Bruyns also suggests that firms should take heed of the work being done by industry bodies to develop reporting standards. The ICMA’s SFTR Task Force has worked on developing standards and the work is said to have gained traction since the beginning of 2018 as attention shifts from MiFID II to SFTR.

“It is our job to develop best practice and standard definitions to help with implementing SFTR and to get as much involvement from as wide a group of participants as possible – the sell-side, buy-side, market infrastructure providers, trade repositories and vendors,” the ICMA’s Westphal says.

“The industry needs to be well aligned. Because there is a two-sided reporting requirement and the transaction data has to match, it is key to make sure that we have a common understanding of the reporting fields. There are some fields where the regulatory guidance is not clear. We have already published a best practice guide for repo transactions in Europe, so we are looking to produce an annex to that guide specifically for SFTR reporting.”

Market expectations
As to whether the SFTR will prove to be worth the effort for both regulators and market participants, a lot will depend on expectations, he says. “After the experience with Emir, I think that regulators’ expectations are probably not too high. They will not expect clean and usable data the day after the regulation goes live.”

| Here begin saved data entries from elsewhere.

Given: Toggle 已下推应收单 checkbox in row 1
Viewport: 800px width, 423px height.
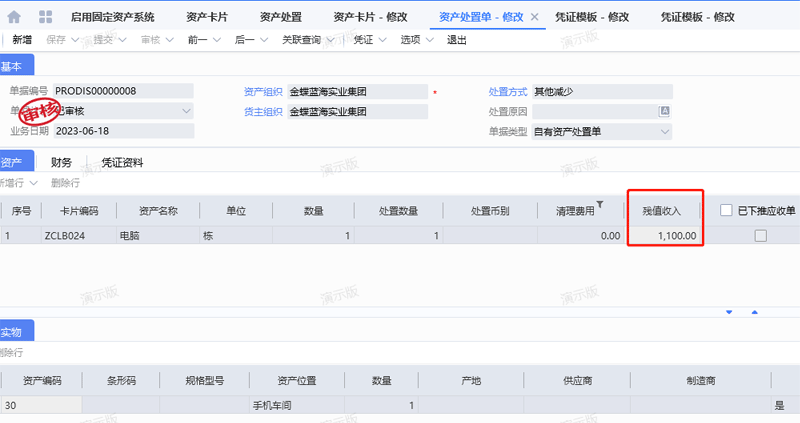Looking at the screenshot, I should pos(761,236).
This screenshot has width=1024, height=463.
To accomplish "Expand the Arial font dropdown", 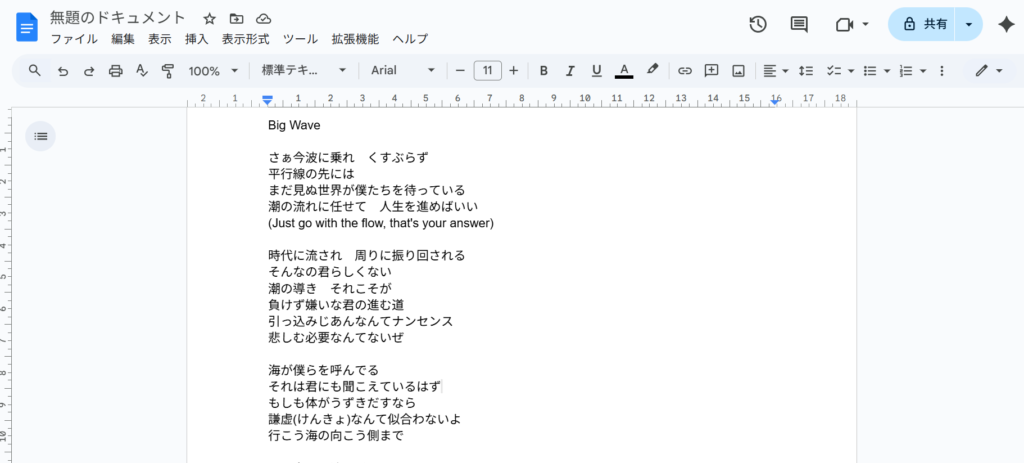I will pyautogui.click(x=403, y=71).
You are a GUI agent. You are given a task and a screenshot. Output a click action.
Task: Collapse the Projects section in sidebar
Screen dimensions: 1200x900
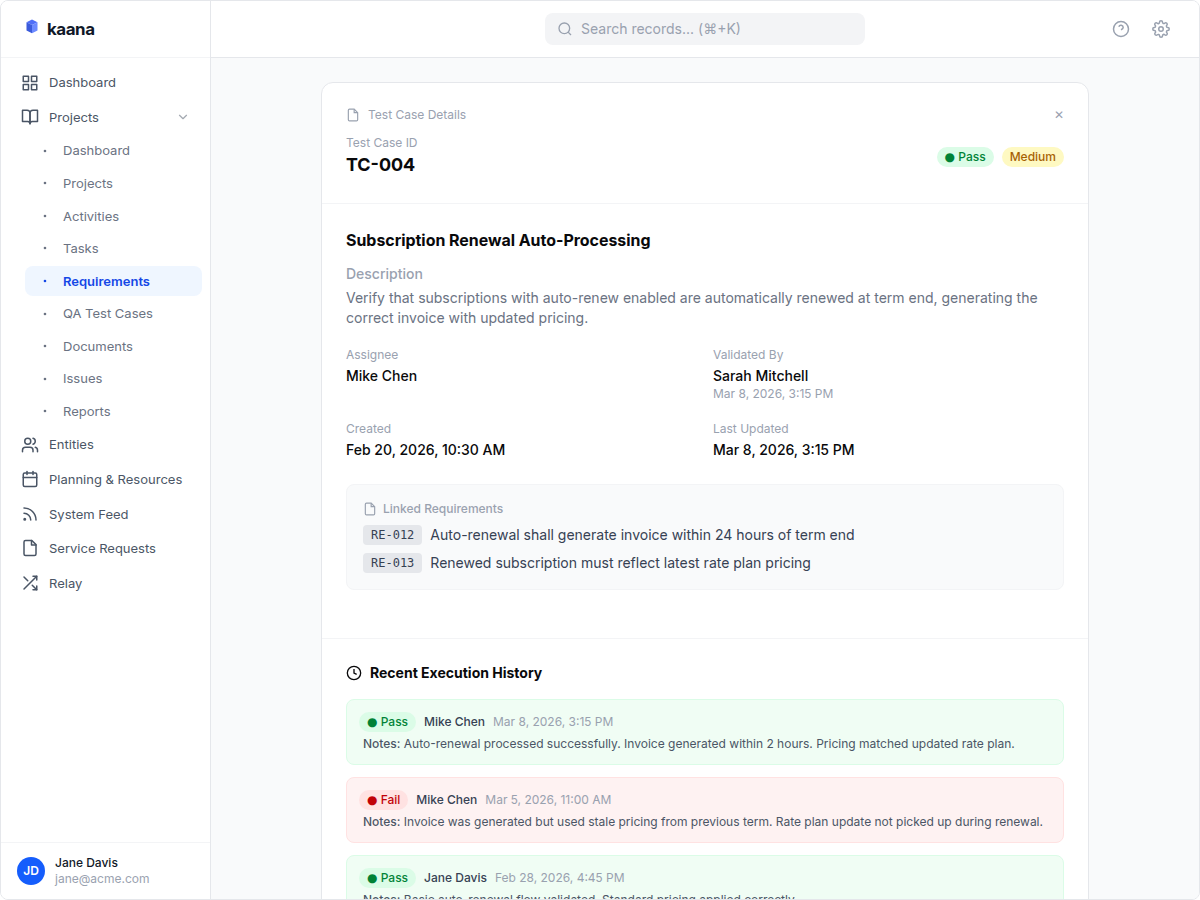click(x=183, y=117)
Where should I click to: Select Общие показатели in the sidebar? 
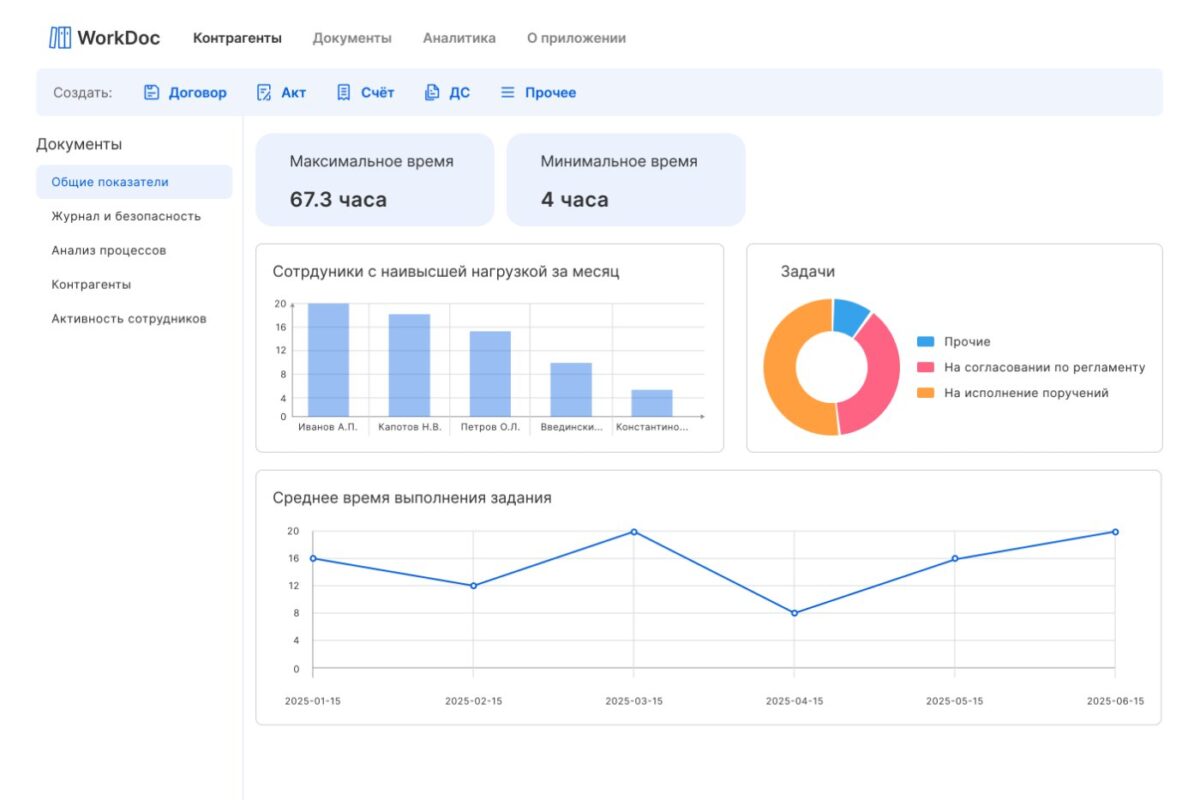pyautogui.click(x=110, y=182)
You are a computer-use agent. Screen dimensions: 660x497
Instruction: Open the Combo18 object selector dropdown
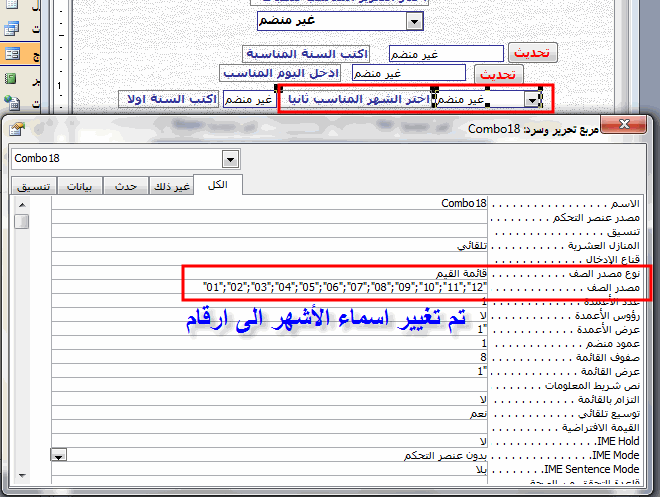pos(230,159)
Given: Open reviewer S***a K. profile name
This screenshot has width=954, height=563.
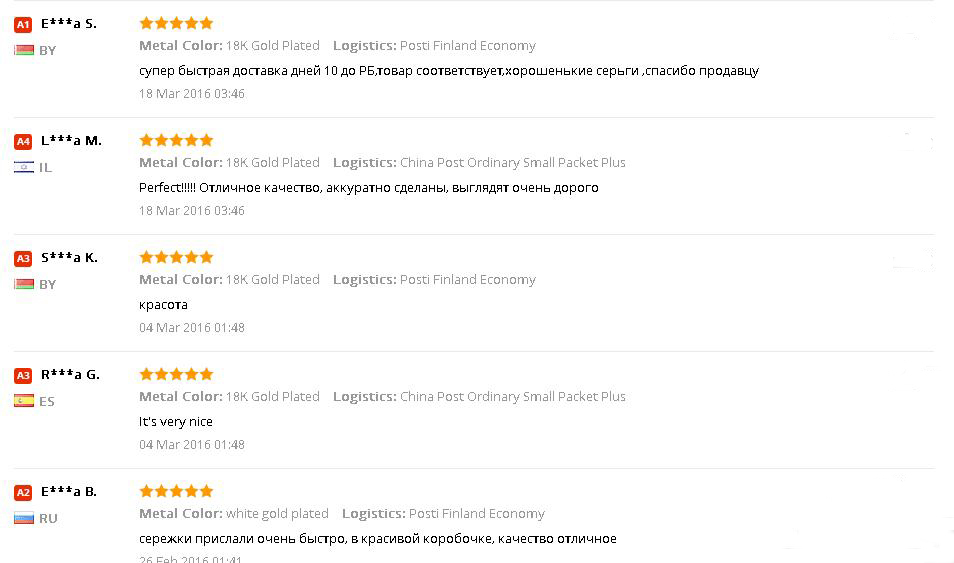Looking at the screenshot, I should coord(69,257).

Market participants will also have to temper their expectations as well, suggests Westphal. “Little of the data will be made public, so there will be a limited commercial benefit to the industry, but if the implementation work itself leads to a more standardised and consistent operational process for repo, that would certainly be a useful benefit.”

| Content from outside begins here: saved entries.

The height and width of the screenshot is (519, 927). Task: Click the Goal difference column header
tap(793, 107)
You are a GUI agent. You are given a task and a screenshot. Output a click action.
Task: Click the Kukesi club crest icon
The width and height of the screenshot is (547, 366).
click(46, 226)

Most of the market is optimistic that SFTR will bring more transparency to the market but, because of the extent of data involved, they believe it will take time for any of the data to be of use. Plus, with the phased implementation, it will take time before anyone can adequately judge its success.

“I think the SFTR will be a success, but it will take several years for the reporting to be good enough,” says Duncan Carpenter, head of SFTR at Pirum Systems. “There will be differences in reporting that will need to be remediated and there is so much data for regulators to sift through in order to get any useful information or statistics from it.”

Carpenter says that one of the problems is that firms will all be reporting a significant volume of static market data, something that regulators could arguably do from their end as a single source of receipt. At the other end of the data spectrum, the regulation also covers the complex and increasingly popular world of collateral optimisation – or transformation – where baskets of collateral containing multiple securities are traded on an intraday basis to make collateral pools more efficient.

Investment managers will now be expected to report all of these collateral movements. “These transactions will be more difficult to report and to get into the standardised reporting format,” says Carpenter. “I understand why regulators want more transparency around them. The problem is this reporting will not be as clean or complete as the regulators may wish for.”

A critical factor in judging the success of SFTR is how it affects the volume of securities lending activity. The stated aim of the regulation is to bring more transparency to the market, give greater confidence to the buy-side participants (especially asset owners) and help regulators spot any examples of dangerous leverage and potential systemic risk.

While greater transparency will certainly result, the effect on securities lending liquidity is harder to predict. JP Morgan’s Challice says that there could be a potentially negative effect if certain assets and counterparties are outside of the scope of SFTR but still need to provide the transaction data to a counterparty who is within the regulation’s scope.

Overall, the feeling is that such a heavy focus on data should at least produce a new and rich data set containing actionable insights for the business. “One unintended benefit is that the regulation will lead to better reporting standards and more timely exchange of data,” says Challice. “If there is transparency on collateral movements and counterparty exposures, it will help firms to make better-informed pre-trade decisions.”